Aim of the task – Each line from the one that contains "Alle Cookies akzeptieren (28, 1314)" through the end of the entries should be repeated exactly, with nothing added.

+++ Listed entries +++

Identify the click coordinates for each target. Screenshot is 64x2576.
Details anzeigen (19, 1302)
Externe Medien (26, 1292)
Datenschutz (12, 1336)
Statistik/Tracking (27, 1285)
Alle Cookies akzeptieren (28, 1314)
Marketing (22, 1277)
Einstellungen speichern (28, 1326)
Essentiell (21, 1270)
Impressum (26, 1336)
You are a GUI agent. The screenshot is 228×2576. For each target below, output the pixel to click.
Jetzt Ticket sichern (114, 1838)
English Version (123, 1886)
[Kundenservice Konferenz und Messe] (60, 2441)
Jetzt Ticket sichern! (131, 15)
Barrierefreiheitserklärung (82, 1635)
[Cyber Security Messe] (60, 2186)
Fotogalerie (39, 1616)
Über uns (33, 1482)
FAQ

+++

Task solution –
Alle Cookies akzeptieren (28, 1314)
Marketing (22, 1277)
Einstellungen speichern (28, 1326)
Essentiell (21, 1270)
Impressum (26, 1336)
You are a GUI agent. The screenshot is 228×2576. For each target below, output the pixel to click.
Jetzt Ticket sichern (114, 1838)
English Version (123, 1886)
[Kundenservice Konferenz und Messe] (60, 2441)
Jetzt Ticket sichern! (131, 15)
Barrierefreiheitserklärung (82, 1635)
[Cyber Security Messe] (60, 2186)
Fotogalerie (39, 1616)
Über uns (33, 1482)
FAQ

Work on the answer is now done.